Köşe YazarlarımızMemleketin Halleri

“Yolsuzluk algısı” kaygı vermeye devam ediyor…

Kuzey Kıbrıs’ta Yolsuzluk Algısı 2019 Raporu’nun üçüncüsü geçtiğimiz günlerde yayınlandı. İlk ikisinin tanıtım etkinliğine konuşmacı olarak davet edilmenin mutluluğunu yaşamıştım.

Bu yıl salgından dolayı tanıtım etkinliği düzenlenmedi. Bu yüzden bu muhteşem çalışmanın “en etkili mecra” olan sosyal medyada tanıtılması/okunması/yayılması bizler için gönüllü bir görev haline gelmiştir.

Çözülecek Görevler:
a) Yolsuzluk algısı yazısına göre raporun sosyal medyada tanıtılması neden gönüllü bir görev haline gelmiştir? Bir ila üç cümleyle açıklayın.
b) Yolsuzluk algısı yazısındaki "Bu yıl salgından dolayı tanıtım etkinliği düzenlenmedi." cümlesini İngilizceye çevirin.

Veri Kümesinden Kesit:
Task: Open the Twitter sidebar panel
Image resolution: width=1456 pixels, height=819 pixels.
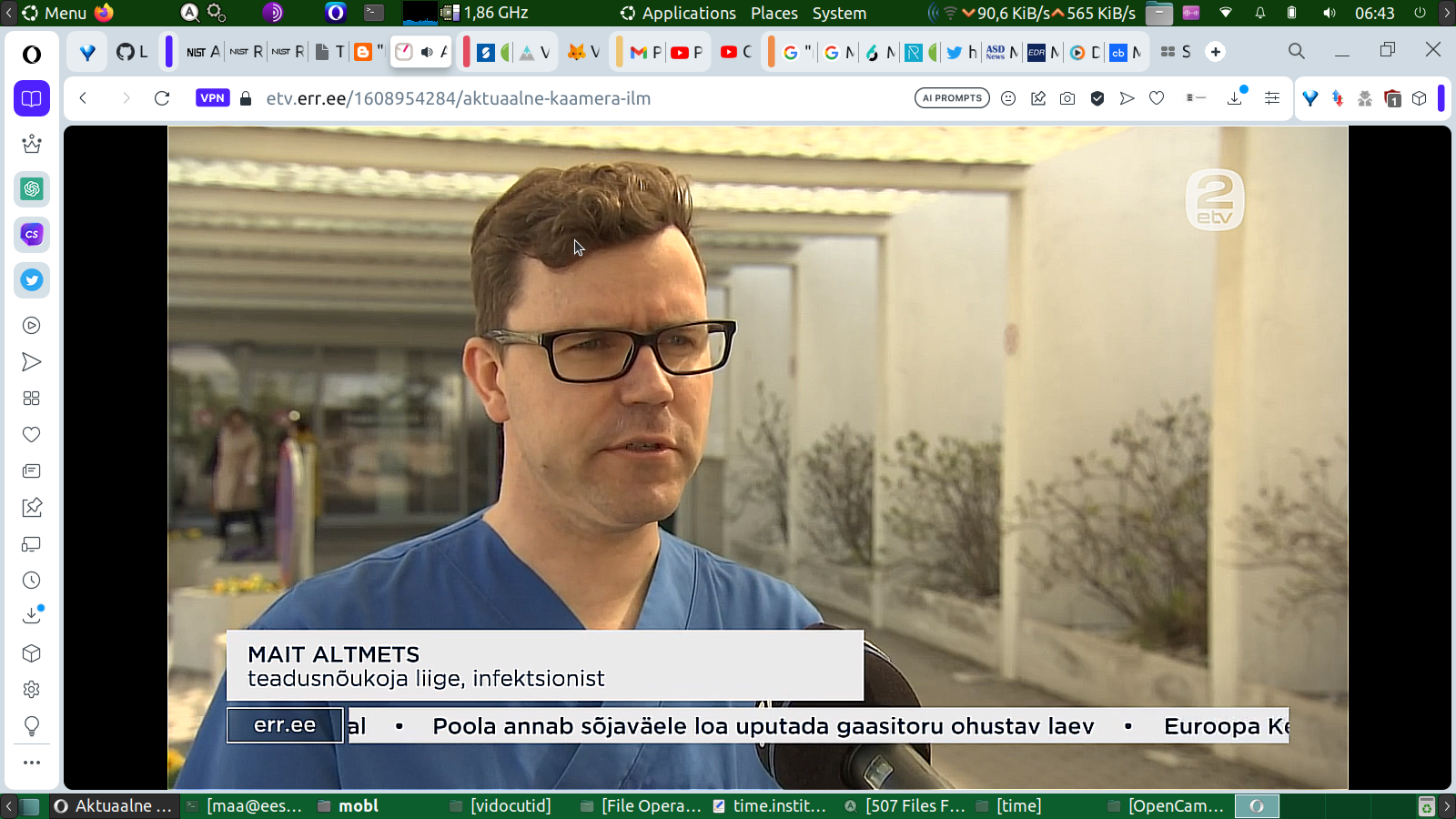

Görevlere Göre Yanıtlar:
a) Bu yıl salgın yüzünden raporun tanıtım etkinliği düzenlenmedi. Bu nedenle çalışmanın "en etkili mecra" olan sosyal medyada tanıtılması, okunması ve yayılması bizler için gönüllü bir görev haline gelmiştir.

b) No launch event was held this year because of the pandemic.